Data:
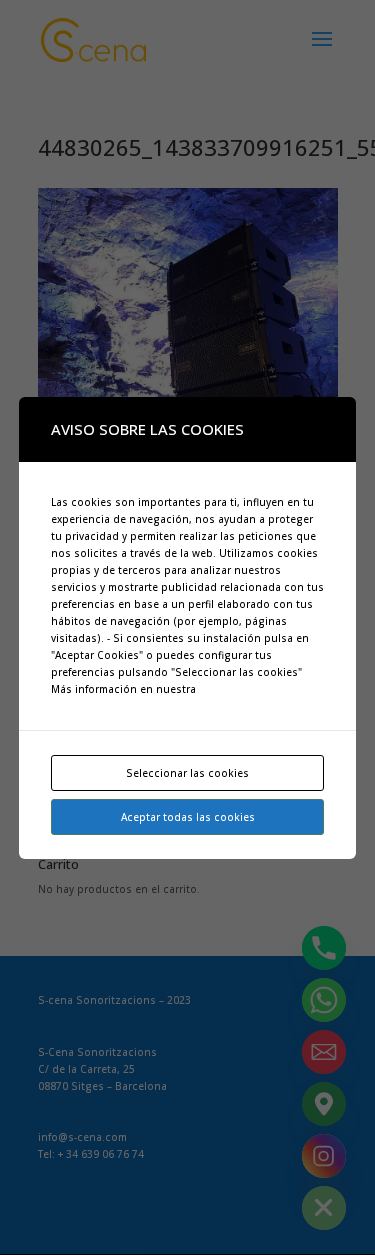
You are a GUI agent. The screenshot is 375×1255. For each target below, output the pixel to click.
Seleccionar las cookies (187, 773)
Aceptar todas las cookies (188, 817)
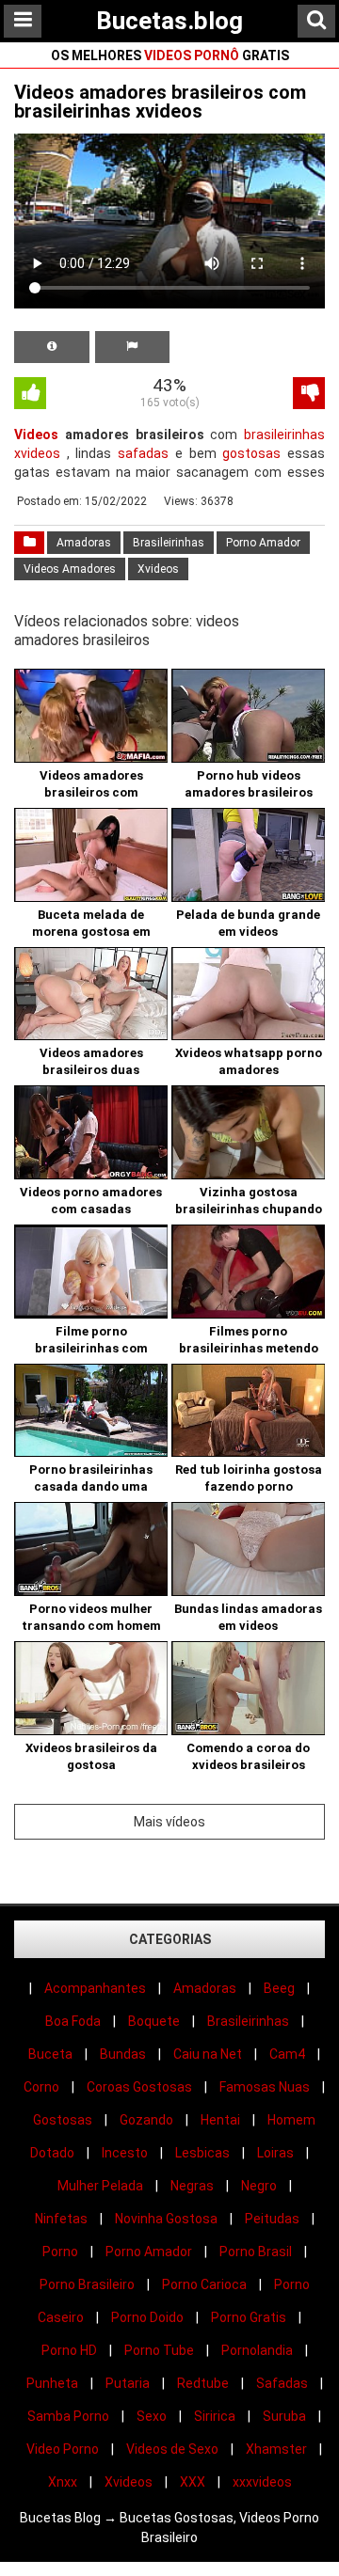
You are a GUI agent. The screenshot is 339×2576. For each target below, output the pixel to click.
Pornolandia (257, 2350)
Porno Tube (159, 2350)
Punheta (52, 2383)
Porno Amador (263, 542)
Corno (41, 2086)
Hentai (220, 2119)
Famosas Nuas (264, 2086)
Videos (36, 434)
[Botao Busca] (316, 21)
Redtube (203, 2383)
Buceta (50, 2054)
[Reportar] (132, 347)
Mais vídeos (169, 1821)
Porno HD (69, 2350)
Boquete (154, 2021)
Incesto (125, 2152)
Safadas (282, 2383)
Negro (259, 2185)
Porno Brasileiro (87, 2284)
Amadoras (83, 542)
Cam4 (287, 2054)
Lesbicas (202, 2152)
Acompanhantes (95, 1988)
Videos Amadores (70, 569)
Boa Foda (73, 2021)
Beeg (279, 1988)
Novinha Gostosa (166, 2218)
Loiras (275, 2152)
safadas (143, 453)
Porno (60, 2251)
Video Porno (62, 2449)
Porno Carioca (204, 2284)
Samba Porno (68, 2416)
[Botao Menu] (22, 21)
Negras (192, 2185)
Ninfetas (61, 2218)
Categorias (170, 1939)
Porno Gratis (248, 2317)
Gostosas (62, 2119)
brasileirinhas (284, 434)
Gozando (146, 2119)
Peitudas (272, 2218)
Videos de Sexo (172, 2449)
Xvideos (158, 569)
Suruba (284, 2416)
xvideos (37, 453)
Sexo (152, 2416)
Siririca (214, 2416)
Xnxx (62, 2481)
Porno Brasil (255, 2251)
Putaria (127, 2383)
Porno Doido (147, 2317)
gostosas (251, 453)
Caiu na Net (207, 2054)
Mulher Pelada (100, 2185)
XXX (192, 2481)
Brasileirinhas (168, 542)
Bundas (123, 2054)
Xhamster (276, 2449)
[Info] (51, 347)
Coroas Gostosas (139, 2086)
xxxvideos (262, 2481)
==
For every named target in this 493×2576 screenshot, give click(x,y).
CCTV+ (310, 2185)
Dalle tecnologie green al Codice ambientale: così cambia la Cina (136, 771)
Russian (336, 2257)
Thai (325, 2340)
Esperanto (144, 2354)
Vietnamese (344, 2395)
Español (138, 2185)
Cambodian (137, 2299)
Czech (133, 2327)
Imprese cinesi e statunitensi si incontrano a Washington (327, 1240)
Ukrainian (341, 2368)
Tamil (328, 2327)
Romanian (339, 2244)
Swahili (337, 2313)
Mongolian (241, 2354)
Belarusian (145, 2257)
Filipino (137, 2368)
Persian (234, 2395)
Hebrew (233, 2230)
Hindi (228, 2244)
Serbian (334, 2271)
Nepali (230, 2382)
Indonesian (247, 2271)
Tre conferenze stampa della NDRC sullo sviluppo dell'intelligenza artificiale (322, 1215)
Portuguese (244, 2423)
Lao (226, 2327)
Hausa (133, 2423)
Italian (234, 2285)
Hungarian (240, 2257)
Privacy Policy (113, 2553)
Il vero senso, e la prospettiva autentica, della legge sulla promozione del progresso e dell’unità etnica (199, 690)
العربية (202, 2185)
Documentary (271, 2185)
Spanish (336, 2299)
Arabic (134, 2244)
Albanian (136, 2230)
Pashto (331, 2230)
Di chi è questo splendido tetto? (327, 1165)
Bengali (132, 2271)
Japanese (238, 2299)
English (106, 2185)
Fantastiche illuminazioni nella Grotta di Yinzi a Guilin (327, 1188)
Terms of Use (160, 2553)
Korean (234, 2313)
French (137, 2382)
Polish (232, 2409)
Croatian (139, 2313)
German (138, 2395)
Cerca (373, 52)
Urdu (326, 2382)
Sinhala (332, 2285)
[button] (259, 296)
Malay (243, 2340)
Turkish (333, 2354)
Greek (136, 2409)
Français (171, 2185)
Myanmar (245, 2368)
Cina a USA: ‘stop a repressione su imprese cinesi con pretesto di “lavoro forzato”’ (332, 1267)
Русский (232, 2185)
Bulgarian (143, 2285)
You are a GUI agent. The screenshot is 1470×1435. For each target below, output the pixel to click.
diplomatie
...
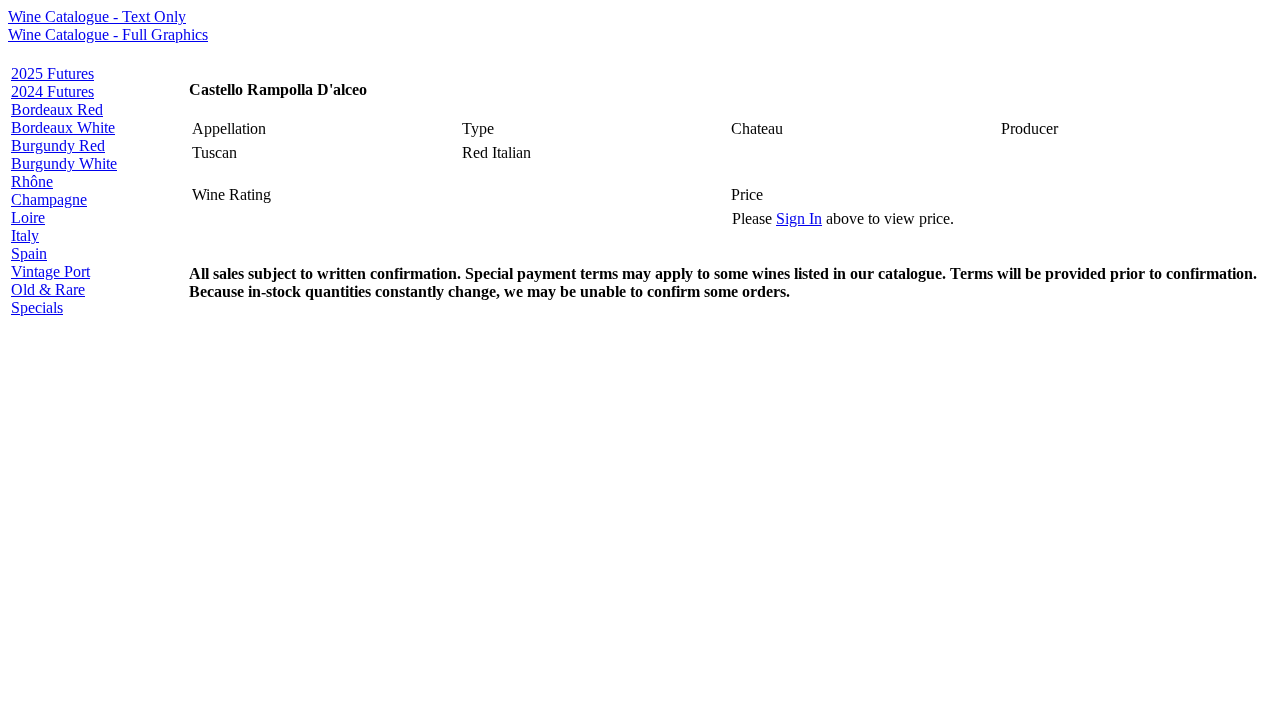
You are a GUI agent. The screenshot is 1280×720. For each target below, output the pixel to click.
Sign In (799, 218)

About this exercise:
Which of the lines above include the word "output"? Copy each of them.

Completed exercise:
You are a GUI agent. The screenshot is 375×1255. For each target below, output the pixel to click.
You are a GUI agent. The screenshot is 339×2576. For each target below, output the pixel to click.
You are a GUI agent. The screenshot is 1470×1435. For each target below, output the pixel to click.
You are a GUI agent. The screenshot is 1280×720. For each target below, output the pixel to click.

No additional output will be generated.